From: John McClure <jmcclure@hypergrove.com>
Date: Thu, 30 Nov 2006 10:02:04 -0800
To: "Adrian Walker" <adriandwalker@gmail.com>, <public-owl-dev@w3.org>
Message-ID: <MGEEIEEKKOMOLNHJAHMKOECNEDAA.jmcclure@hypergrove.com>
Adrian,

I am curious about this fascinating approach -- may I ask

(1) if there is no ontology (your words: "no vocabulary or grammar
construction"), why do you care about the RDF which depends completely on
class and property definitions?  If your response is that "the approach
creates classes and properties as a consequence of the text analysis" then
is the resultant ontology ever stored? or re-used? or shared?

(2) is "document exchange" out-of-scope (inapplicable) for this approach,
since there appears to be no contractual reference ontology between
publisher and consumer?

Thanks much for your reply,
John
  -----Original Message-----
  From: public-owl-dev-request@w3.org
[mailto:public-owl-dev-request@w3.org]On Behalf Of Adrian Walker
  Sent: Thursday, November 30, 2006 9:00 AM
  To: Pat Hayes; public-owl-dev@w3.org
  Subject: Re: OWL "Sydney Syntax", structured english


  Pat --

  You wrote...

  There have been several proposals for English-like
  syntaxes for logic, see for example John Sowa's 'structured English'.

Extracted information
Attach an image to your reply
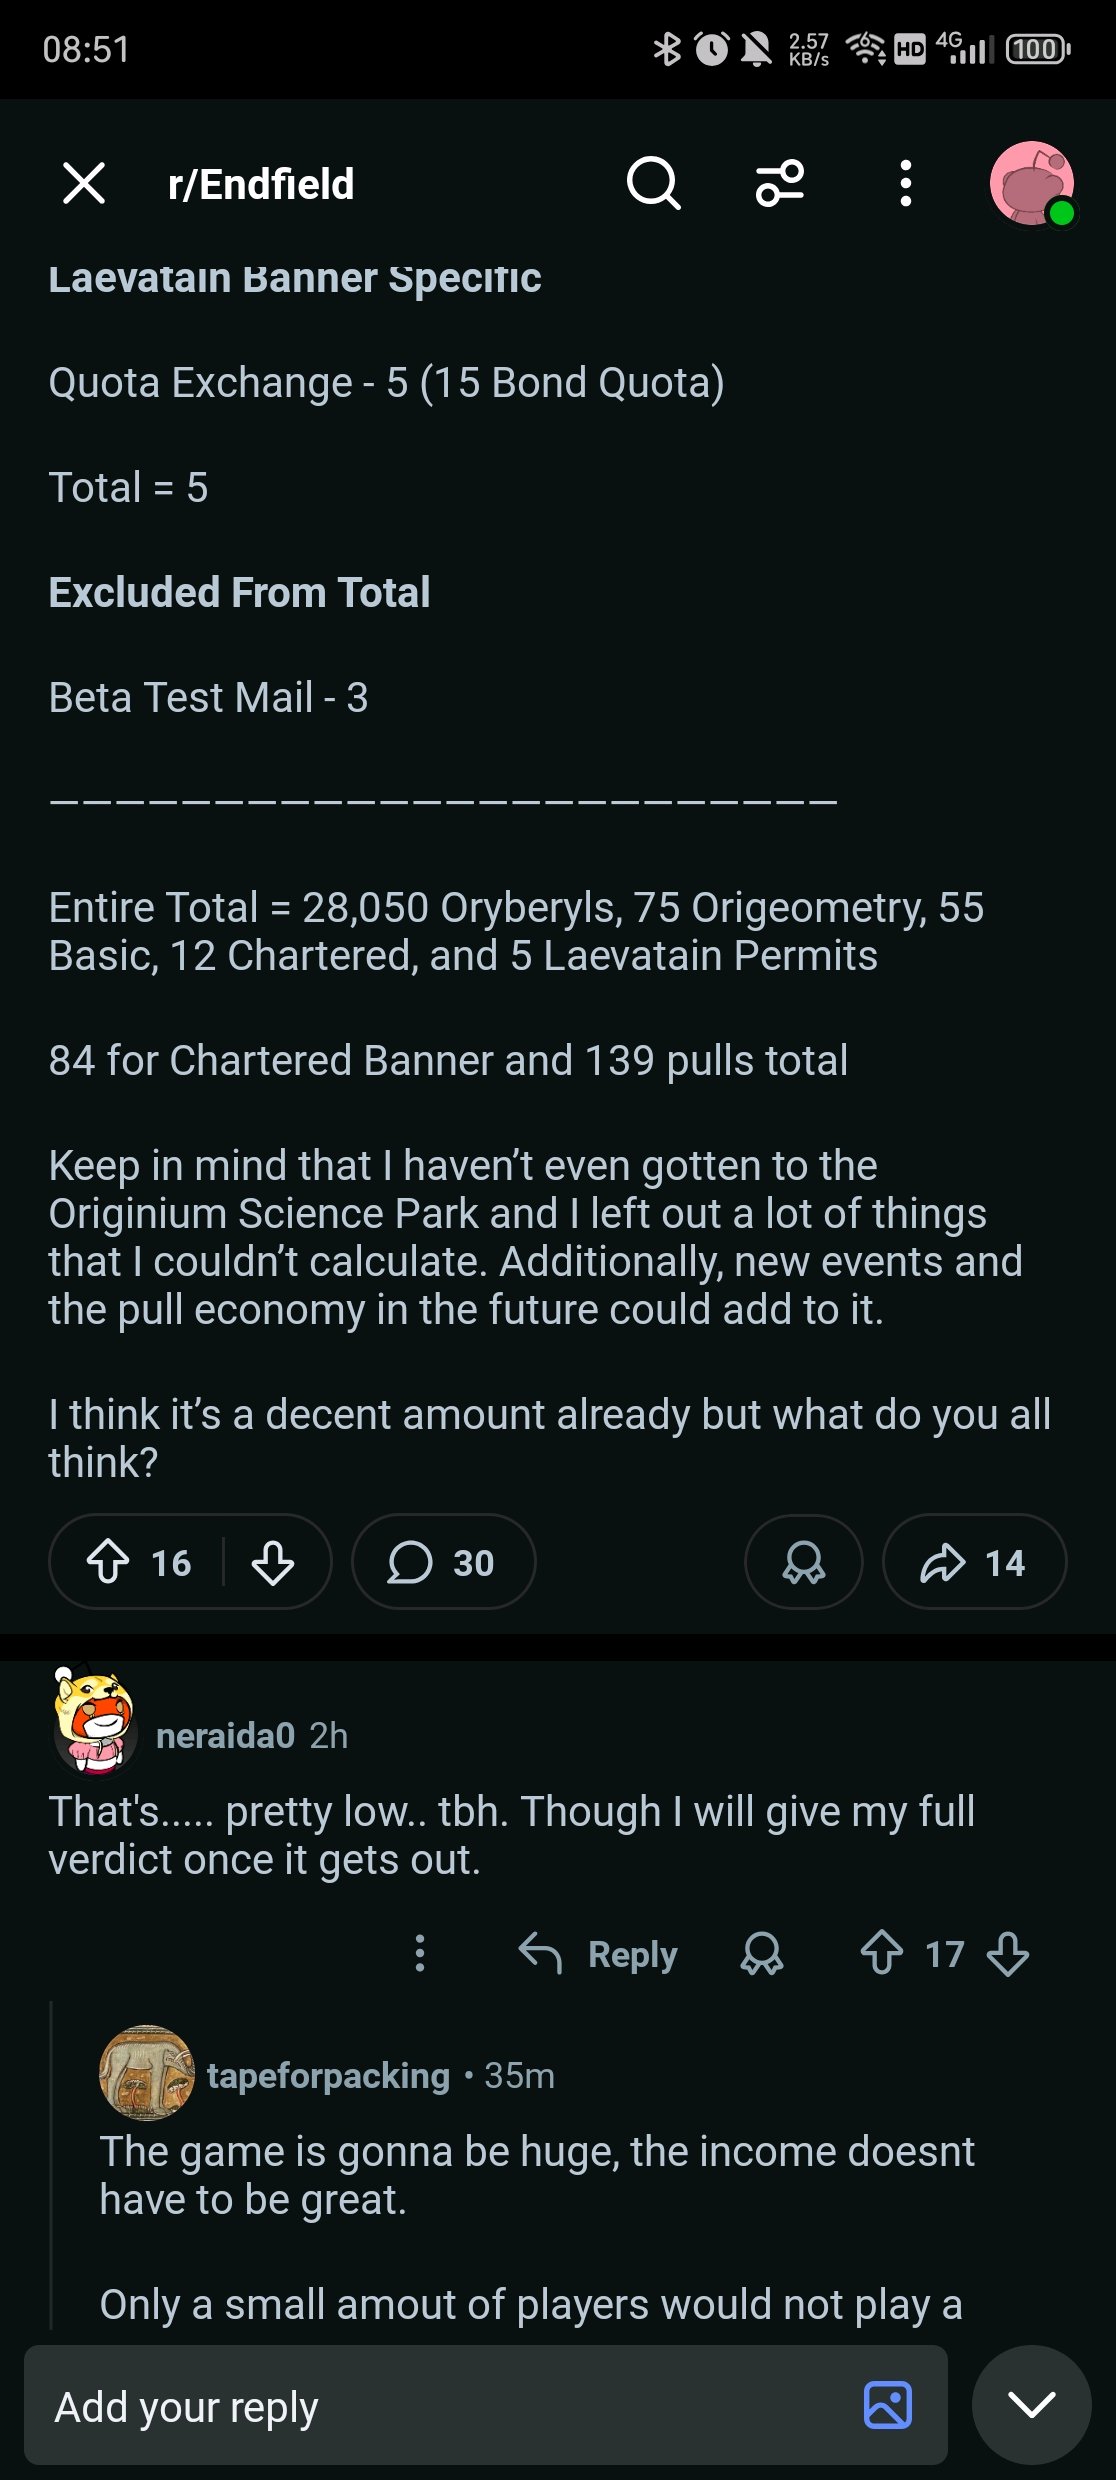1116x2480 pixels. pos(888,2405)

---

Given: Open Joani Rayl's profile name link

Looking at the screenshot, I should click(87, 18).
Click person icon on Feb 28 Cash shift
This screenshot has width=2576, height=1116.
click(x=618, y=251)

...

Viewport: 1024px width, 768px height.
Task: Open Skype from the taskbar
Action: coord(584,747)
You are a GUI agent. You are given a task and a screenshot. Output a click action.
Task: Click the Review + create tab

Goals
a – Retype the email between "I am curious" and "publisher and consumer?", inclusive.
b – Please shorten the paragraph of the email that begins "(1) if there is no ontology" while keeping its main points.
The data above was taken from a separate source.

Final answers
a –
I am curious about this fascinating approach -- may I ask

(1) if there is no ontology (your words: "no vocabulary or grammar
construction"), why do you care about the RDF which depends completely on
class and property definitions?  If your response is that "the approach
creates classes and properties as a consequence of the text analysis" then
is the resultant ontology ever stored? or re-used? or shared?

(2) is "document exchange" out-of-scope (inapplicable) for this approach,
since there appears to be no contractual reference ontology between
publisher and consumer?

b – (1) Without an ontology ("no vocabulary or grammar construction"), why care about RDF, which depends entirely on class and property definitions? And if classes and properties arise from the text analysis, is the resulting ontology ever stored, reused, or shared?